-------- BRANO FORNITO

Data center a rischio
Chi pensa gli utenti finali siano gli unici ad essere in pericolo quindi si sbaglia, afferma DCW, che cita il recente episodio (giugno 2017) di un provider coreano di servizi hosting: l’azienda è stata colpita da una variante del ransomware Erebus che ha tenuto offline per diverse settimane i siti dei clienti. Il pagamento di un riscatto (1 milione di dollari) ha posto fine all’emergenza ma non ha consentito di recuperare i dati di tutti gli utenti – con pesanti ripercussioni sui bilanci delle aziende.
Alla domanda di rito “come preservare la sicurezza dei data center?” l’interpellato ha risposto che:
- occorre mantenere i sistemi aggiornati;
- bisogna disporre di backup (archiviati in ambienti “isolati”) che devono essere eseguiti e testati regolarmente;
- bisogna impiegare sistemi di monitoraggio per individuare attività sospette;
- non bisogna affidarsi a sistemi obsoleti (es: diverse aziende, per vari motivi, continuano ad utilizzare Windows XP e Windows Server 2003);
- è opportuno ricorrere al whitelisting – grazie al quale è possibile abilitare sul server l’esecuzione di un ristretto numero di processi/applicazioni.

----------------
-------- DATI DA ESAMINARE

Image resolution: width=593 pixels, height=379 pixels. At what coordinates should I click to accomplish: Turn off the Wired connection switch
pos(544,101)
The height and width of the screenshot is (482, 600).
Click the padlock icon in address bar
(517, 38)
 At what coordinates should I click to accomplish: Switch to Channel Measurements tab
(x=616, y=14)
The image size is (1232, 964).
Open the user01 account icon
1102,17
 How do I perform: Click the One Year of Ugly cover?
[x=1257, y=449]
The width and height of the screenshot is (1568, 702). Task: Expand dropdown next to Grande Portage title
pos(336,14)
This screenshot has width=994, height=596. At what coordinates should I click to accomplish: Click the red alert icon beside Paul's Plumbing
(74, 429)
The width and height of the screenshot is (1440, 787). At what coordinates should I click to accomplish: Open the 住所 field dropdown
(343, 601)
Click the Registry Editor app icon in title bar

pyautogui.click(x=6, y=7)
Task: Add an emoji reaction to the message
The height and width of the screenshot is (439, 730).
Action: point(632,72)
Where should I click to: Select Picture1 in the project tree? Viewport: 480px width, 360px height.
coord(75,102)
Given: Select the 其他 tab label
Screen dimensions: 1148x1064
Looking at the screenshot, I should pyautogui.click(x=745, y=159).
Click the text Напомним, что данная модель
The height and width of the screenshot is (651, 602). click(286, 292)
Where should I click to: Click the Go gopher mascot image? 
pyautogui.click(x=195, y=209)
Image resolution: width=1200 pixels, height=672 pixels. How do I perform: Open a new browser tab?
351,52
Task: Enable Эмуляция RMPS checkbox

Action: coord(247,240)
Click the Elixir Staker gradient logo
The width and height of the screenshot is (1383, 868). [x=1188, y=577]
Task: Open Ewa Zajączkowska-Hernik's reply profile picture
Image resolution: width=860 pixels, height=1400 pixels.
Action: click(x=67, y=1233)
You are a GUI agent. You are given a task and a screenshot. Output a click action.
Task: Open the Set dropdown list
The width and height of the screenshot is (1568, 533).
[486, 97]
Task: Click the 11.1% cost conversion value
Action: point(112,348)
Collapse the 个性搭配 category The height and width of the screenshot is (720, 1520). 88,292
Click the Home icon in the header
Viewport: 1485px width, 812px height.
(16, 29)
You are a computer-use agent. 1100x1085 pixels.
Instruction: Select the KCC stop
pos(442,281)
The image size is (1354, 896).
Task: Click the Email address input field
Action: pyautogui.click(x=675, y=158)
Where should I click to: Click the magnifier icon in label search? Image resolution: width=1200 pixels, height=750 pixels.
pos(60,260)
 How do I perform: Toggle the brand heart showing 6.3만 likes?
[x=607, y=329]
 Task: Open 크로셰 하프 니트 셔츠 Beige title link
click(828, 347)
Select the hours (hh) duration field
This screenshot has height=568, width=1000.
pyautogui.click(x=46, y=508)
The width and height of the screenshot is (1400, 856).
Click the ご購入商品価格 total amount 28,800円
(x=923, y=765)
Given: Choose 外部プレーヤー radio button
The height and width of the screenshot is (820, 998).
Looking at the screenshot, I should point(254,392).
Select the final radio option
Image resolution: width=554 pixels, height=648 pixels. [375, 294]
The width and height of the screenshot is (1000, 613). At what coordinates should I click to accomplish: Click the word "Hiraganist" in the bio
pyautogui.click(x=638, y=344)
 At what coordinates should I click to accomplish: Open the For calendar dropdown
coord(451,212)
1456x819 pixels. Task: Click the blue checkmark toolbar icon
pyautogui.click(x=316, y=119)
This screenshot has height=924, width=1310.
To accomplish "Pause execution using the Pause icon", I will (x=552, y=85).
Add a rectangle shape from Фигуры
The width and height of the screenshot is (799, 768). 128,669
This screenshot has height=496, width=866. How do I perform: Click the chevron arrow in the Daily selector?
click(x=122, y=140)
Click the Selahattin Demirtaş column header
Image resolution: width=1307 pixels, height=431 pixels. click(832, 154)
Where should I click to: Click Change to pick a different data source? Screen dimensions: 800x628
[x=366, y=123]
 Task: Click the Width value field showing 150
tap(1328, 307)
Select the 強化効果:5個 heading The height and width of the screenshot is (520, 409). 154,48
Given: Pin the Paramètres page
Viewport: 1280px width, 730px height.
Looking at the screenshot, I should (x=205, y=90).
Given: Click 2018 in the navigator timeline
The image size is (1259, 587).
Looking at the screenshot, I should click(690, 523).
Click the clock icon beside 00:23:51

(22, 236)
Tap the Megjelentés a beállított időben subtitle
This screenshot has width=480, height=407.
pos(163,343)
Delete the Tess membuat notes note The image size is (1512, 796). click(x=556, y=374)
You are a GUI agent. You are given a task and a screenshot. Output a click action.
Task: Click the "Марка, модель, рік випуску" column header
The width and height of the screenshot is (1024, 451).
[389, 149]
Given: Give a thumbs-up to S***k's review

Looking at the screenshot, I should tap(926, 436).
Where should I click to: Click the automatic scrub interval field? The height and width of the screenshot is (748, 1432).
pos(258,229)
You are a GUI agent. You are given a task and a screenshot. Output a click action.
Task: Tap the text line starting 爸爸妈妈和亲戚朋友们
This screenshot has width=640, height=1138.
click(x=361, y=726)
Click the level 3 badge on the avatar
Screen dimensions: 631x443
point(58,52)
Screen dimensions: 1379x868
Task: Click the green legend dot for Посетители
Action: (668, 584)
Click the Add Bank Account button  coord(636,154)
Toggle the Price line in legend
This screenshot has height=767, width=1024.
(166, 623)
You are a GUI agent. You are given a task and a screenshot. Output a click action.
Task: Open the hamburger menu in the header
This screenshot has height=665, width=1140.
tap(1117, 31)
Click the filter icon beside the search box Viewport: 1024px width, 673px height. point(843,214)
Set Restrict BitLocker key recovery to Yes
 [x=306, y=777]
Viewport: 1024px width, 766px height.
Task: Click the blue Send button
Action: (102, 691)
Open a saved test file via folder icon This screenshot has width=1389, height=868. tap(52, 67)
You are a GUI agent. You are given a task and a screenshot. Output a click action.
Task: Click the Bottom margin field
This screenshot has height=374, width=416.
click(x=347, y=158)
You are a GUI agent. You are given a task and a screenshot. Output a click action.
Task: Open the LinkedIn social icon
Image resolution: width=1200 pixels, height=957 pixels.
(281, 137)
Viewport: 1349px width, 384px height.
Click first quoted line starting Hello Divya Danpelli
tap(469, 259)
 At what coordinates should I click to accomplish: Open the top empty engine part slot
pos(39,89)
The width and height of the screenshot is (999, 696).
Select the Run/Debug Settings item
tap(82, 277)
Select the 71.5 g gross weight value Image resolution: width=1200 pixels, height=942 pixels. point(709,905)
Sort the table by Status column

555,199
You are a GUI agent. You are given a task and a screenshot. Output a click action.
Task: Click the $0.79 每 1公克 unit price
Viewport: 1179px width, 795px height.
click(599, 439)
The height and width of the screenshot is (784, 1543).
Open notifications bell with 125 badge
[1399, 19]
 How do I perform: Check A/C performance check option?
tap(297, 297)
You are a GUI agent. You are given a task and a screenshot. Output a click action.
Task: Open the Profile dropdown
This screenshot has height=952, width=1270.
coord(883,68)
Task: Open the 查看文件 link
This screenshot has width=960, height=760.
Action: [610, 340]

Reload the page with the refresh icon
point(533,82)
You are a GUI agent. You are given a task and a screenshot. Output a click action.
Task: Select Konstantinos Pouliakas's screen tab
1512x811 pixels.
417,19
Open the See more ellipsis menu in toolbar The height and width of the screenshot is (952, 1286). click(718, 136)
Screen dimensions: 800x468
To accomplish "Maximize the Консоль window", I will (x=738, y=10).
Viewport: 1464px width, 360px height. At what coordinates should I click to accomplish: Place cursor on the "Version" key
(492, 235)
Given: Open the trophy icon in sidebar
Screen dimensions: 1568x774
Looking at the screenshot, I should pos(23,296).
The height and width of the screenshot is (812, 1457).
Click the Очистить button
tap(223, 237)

----------------

ATTIVITÀ DA SVOLGERE:
Ripeti parola per parola il brano sui data center da “Data center a” a “bilanci delle aziende.”. I record sono materiale a sé, distinto dal brano.

RISPOSTA:
Data center a rischio
Chi pensa gli utenti finali siano gli unici ad essere in pericolo quindi si sbaglia, afferma DCW, che cita il recente episodio (giugno 2017) di un provider coreano di servizi hosting: l’azienda è stata colpita da una variante del ransomware Erebus che ha tenuto offline per diverse settimane i siti dei clienti. Il pagamento di un riscatto (1 milione di dollari) ha posto fine all’emergenza ma non ha consentito di recuperare i dati di tutti gli utenti – con pesanti ripercussioni sui bilanci delle aziende.